Zur OECD-Beschwerde gegen Gamma & Trovicor hatte ich letzte Woche schon was geschrieben – die Firmen also, die Überwachungssoftware herstellen und vermutlich an alle verticken, die sie haben wollen. In der Süddeutschen ist gestern dazu noch ein guter Bericht über Martin Münch erschienen, mit dem harmlosen Titel „Spam vom Staat“.

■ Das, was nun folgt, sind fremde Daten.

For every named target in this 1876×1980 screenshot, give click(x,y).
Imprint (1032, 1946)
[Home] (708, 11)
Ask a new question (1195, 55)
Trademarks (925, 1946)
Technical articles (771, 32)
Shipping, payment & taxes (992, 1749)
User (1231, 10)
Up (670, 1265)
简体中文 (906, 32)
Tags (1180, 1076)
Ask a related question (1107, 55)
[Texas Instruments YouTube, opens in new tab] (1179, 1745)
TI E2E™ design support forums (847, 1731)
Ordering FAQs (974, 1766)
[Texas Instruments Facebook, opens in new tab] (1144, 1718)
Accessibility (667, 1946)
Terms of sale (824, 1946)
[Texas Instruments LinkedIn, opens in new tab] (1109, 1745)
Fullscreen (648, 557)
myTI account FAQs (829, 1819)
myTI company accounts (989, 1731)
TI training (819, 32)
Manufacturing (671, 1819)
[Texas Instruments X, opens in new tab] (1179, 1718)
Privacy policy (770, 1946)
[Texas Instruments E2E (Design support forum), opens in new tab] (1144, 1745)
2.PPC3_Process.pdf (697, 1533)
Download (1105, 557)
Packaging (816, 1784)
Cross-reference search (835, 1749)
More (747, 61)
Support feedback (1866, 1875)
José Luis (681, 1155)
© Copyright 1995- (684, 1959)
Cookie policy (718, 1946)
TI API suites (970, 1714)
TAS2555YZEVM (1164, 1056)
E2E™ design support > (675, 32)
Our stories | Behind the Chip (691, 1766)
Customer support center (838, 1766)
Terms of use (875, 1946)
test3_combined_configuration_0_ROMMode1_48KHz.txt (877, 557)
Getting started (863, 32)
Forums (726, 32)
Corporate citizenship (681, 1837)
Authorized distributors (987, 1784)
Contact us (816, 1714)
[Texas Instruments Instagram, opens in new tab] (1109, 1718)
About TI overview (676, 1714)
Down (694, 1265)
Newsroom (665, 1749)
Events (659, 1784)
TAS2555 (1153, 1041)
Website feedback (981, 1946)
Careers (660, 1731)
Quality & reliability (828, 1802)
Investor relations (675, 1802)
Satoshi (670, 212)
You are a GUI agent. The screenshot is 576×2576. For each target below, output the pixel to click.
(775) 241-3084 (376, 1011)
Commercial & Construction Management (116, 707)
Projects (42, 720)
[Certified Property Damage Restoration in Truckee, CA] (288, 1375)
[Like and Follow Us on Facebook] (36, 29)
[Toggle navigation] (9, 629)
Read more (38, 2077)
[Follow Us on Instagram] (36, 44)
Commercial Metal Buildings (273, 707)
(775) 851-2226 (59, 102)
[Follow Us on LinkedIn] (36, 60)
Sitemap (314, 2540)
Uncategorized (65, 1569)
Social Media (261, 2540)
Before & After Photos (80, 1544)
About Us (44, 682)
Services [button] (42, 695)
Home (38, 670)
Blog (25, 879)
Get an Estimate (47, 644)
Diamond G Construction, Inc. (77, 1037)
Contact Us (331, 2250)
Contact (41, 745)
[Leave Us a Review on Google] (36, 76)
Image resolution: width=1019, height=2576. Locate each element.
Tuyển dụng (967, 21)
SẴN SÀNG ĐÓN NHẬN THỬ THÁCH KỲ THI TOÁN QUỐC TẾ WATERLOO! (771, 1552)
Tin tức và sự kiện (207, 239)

Martin Münch (manchmal auch Muench) ist deutscher Geschäftsführer von Gamma International in München und entwickelt Software:

Sie infiziert das digitale Gedächtnis, sie schnüffelt in der virtuellen Intimsphäre. Polizei und Geheimdienst können dank ihr sehen, welche Krankheitssymptome der Überwachte im Web googelt. Sie hören, was er mit der Mutter über das Internet-Telefon-Programm Skype bespricht. Sie lesen seinen Einkaufszettel auf dem Smartphone. Der Trojaner, der das alles kann, heißt Finfisher.

Konkret:

Zuerst wählt der Nutzer das Betriebssystem aus, das er angreifen will: ein iPhone von Apple, ein Handy mit Googles Betriebssystem Android oder einen PC mit Windows oder dem kostenlosen System Linux? Der Ermittler kann eingeben, über wie viele Server in verschiedenen Ländern der Trojaner Haken schlägt, bis auch technisch versierte Opfer nicht mehr nachvollziehen können, wer sie da eigentlich überwacht. (…)

Dann darf der Ermittler auswählen, wie fies der Trojaner werden soll, was er können darf: das Mikrofon als Wanze benutzen. Gespeicherte Dateien sichten und sichern, wenn sie gelöscht oder geändert werden. Mitlesen, welche Buchstaben der Nutzer auf der Tastatur drückt. Den Bildschirm abfilmen. Skype-Telefonate mitschneiden. Die Kamera des Rechners anschalten und sehen, wo das Gerät steht. Handys über die GPS-Ortungsfunktion zum Peilsender machen. Finspy präsentiert die überwachten Geräte als Liste. Flaggen zeigen, in welchem Land sich das Ziel befindet. (Süddeutsche.de)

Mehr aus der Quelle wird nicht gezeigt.